__Problem requirements__. Among the entries below, determine how many lines contain the word "field" and state only that figure.

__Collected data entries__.
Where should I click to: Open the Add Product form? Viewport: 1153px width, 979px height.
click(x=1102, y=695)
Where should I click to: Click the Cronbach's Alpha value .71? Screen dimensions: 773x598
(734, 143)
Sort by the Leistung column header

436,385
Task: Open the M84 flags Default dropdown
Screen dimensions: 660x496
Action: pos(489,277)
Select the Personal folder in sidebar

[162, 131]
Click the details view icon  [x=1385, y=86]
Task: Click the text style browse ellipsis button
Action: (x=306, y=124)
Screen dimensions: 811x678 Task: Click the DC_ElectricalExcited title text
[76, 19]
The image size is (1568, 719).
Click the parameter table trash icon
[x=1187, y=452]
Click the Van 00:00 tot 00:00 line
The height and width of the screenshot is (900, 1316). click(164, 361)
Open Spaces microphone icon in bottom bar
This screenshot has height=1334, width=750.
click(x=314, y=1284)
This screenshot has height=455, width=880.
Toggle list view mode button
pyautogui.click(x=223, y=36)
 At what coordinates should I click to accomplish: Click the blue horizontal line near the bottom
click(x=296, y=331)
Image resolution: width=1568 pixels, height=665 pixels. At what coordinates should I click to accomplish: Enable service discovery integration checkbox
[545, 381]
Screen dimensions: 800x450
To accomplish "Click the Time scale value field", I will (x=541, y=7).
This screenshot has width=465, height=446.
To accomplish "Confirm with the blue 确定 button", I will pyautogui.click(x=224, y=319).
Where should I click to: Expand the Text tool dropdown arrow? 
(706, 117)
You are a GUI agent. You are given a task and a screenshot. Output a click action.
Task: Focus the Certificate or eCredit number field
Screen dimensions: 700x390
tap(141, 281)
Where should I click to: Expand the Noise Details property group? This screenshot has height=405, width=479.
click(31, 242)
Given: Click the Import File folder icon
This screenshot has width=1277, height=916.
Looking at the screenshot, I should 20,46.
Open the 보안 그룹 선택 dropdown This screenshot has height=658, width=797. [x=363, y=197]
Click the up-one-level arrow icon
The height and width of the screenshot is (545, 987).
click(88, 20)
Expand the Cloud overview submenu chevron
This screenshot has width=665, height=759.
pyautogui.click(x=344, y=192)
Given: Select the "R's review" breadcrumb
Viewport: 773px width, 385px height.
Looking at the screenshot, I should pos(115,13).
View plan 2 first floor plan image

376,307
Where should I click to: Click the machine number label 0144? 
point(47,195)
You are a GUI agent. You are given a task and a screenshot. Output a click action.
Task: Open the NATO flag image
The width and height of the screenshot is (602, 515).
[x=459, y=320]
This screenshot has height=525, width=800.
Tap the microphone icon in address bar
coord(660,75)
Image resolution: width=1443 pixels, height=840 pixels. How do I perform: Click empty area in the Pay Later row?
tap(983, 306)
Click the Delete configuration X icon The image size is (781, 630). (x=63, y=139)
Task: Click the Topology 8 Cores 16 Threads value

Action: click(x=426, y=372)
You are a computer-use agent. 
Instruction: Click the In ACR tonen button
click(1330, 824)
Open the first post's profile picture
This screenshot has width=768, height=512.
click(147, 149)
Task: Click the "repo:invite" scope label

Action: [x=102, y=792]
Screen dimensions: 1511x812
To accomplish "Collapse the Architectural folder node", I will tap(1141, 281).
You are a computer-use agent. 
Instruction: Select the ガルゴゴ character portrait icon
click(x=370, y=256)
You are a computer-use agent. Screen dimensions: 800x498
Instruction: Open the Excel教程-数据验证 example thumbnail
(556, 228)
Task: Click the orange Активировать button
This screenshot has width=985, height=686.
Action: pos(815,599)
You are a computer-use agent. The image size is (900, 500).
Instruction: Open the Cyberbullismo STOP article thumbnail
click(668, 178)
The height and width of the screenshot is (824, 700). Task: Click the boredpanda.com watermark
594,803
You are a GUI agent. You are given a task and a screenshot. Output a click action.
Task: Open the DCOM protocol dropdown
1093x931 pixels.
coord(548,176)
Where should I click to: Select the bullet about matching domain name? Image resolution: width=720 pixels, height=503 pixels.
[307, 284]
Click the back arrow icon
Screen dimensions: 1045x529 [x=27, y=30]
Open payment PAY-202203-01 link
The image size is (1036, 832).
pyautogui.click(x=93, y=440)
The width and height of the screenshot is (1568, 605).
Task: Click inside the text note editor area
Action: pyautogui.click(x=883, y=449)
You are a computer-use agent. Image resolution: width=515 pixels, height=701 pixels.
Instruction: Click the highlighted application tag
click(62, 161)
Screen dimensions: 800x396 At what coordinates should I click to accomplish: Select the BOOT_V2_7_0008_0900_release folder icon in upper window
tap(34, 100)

__Task result__. 2